* [WRITTEN TASKS]
A – Rewrite the paragraph beginning "As capable as the IDF is" in the passage on West Bank security, making it shorter but keeping its main facts.
B – Quote the passage on West Bank security from "As capable as" up to and including "Eli, West Bank.".
C – Write what comes next in the passage on West Bank security, picking up after its final sentence.

— start DOCUMENT EXCERPT —

IDF soldiers in al-Masara, West Bank, January 2012

As capable as the IDF is, it is not built to secure and defend isolated pockets of Israeli civilians deep inside the West Bank, in places where the ratio of Palestinians to Israelis can run as high as 50:1. Not only is it not built to do so, but forcing it to increasingly attempt to do so explicitly means security tradeoffs in other spheres. As Israelis like to frequently and correctly point out, its neighbors are not Sweden, yet the Israeli government’s diversion of critical resources and manpower to the interior of the West Bank means that it has to pretend it is located in Scandinavia rather than the Middle East.

The site of the June 20, 2023 terror attack that killed four Israeli civilians near Eli, West Bank.

And the problem is only getting worse as Israel plans and approves units that are disproportionately east of the security barrier. Building another 1,000 homes in Eli, as the Israeli government announced its intention to do following Tuesday’s terrorism in Eli, increases the chances of more horrific attacks that kill Israelis. That is not in any way to blame the victims of terrorist attacks—see point 1 above—but to note the unfortunate but predictable consequences of taking a difficult situation for Israel and making it more difficult.

The history of the last two centuries is replete with examples of strong states and capable militaries failing abysmally to secure their soldiers and citizens in the middle of a hostile territory where the local population has an overwhelming numerical advantage and wants them out. There is no reason to think that Israel has a solution to overcome this, and its own experience suggests that it does not. As the IDF was forced to use a helicopter gunship to secure the retreat of soldiers following an operation in Jenin this week and Israelis are increasingly attacked by Palestinian terrorists on West Bank roads far removed from the Green Line and significant Israeli population centers, it is an unfortunately opportune moment to consider where this is leading. This has absolutely nothing to do with the rights of Jews to live where they want, and absolutely everything to do with what the tipping point is where asserting a right or a principle becomes too costly to sustain. And if you are someone who believes that none of this is related to settlements and is entirely a result of Palestinian unwillingness to accept Israel’s legitimacy or unrelenting hatred of Jews, then Israeli policies that put more and more Israelis deep inside Palestinian territory are even more illogical since it means living by the sword until the end of time. There are some Israelis whose ideological vision and belief system thrive on this, but these policies are not serving the overwhelming majority of Israelis well.

— end DOCUMENT EXCERPT —
— start DATA ROWS —

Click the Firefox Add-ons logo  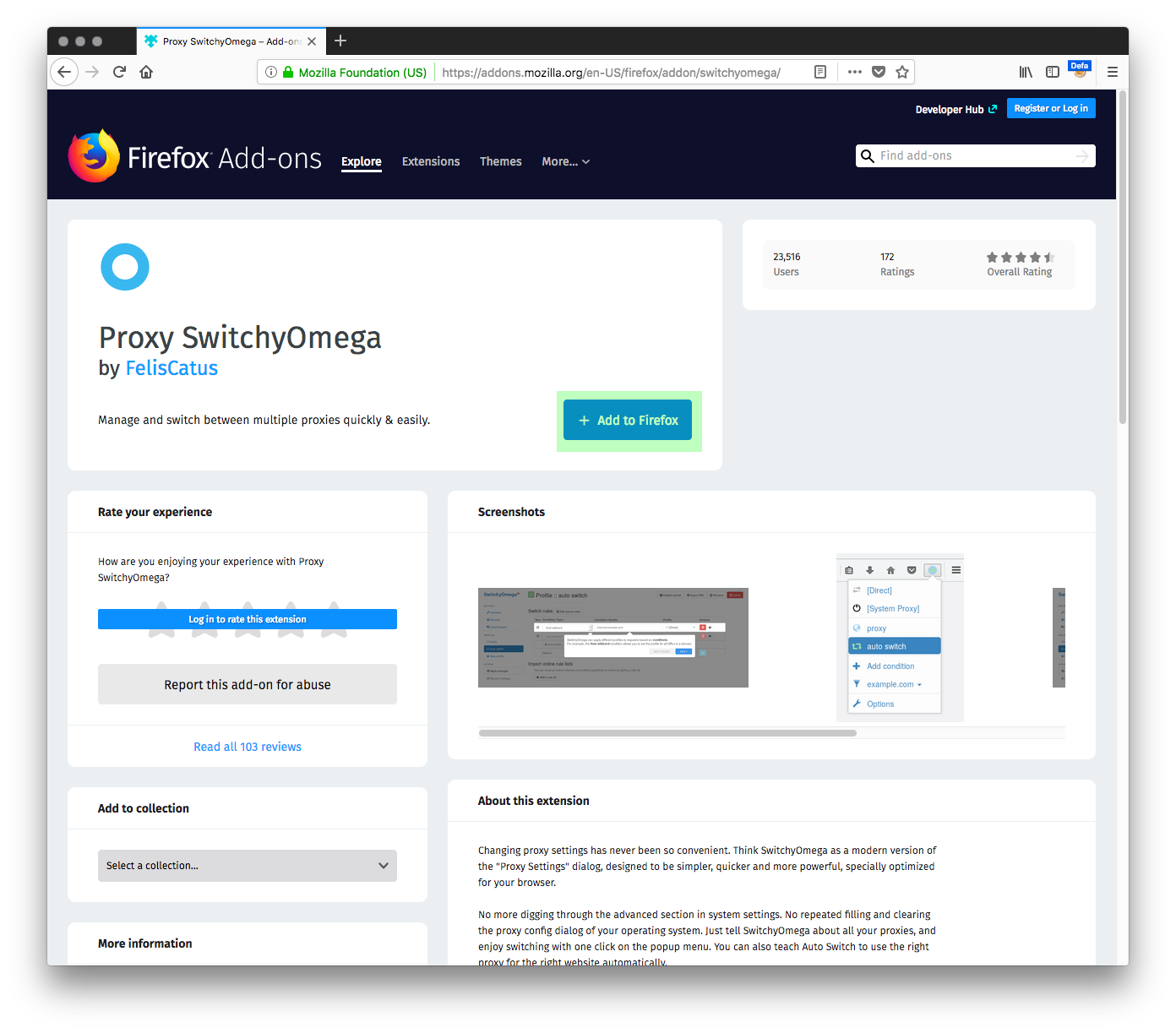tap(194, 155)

— end DATA ROWS —
— start DATA ROWS —

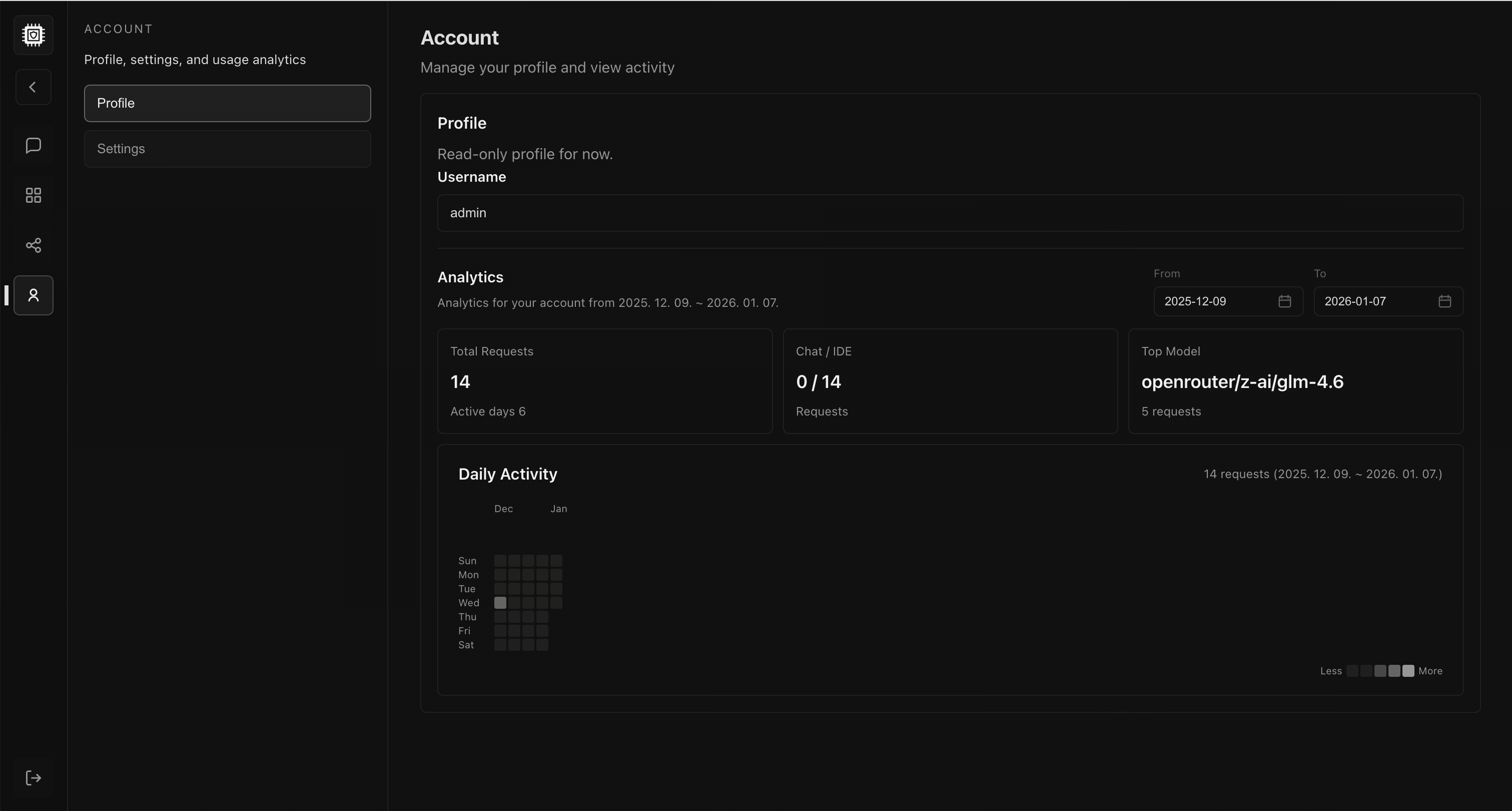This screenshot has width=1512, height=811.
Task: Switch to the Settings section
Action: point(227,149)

— end DATA ROWS —

* [ANSWERS TO THE EXERCISE]
A – The IDF, however capable, is not built to defend isolated Israeli civilian communities deep in the West Bank, where Palestinians can outnumber Israelis by as much as 50 to 1. Making it try means security tradeoffs elsewhere. Israelis rightly note that their neighbors are not Sweden, yet diverting key resources and manpower into the West Bank interior forces the government to act as though Israel were in Scandinavia rather than the Middle East.

B –
As capable as the IDF is, it is not built to secure and defend isolated pockets of Israeli civilians deep inside the West Bank, in places where the ratio of Palestinians to Israelis can run as high as 50:1. Not only is it not built to do so, but forcing it to increasingly attempt to do so explicitly means security tradeoffs in other spheres. As Israelis like to frequently and correctly point out, its neighbors are not Sweden, yet the Israeli government’s diversion of critical resources and manpower to the interior of the West Bank means that it has to pretend it is located in Scandinavia rather than the Middle East.

The site of the June 20, 2023 terror attack that killed four Israeli civilians near Eli, West Bank.

C –
Jenin, West Bank
  1. This does not mean that Israel should or must give up on having its citizens living in biblical Judea and Samaria. The problem is not with settlements as a catch-all category, but with the policy of purposely prioritizing the settlements that are the hardest to defend, that are farthest from Israel, that are the most isolated, and that cause the most friction with Palestinians who live in the surrounding areas. 60% of Israelis living over the Green Line are on 1.9% of the territory, only a few kilometers into the West Bank; if this is expanded to another 2% of the territory, it encompasses 75% of Israelis living over the Green Line. Yet of the 4,800 units that the Israeli government is set to discuss for approval on Monday, 2,300 are east of the barrier. Look at the events of the last week, of the last month, of the last year, and ask yourself if this makes sense. Settlements are not monolithic, yet defenders of building deep into Palestinian territory would have you think that not expanding the population of Ma’ale Amos with its 800 people is the equivalent of calling to uproot Ma’ale Adumim with its 38,000 people.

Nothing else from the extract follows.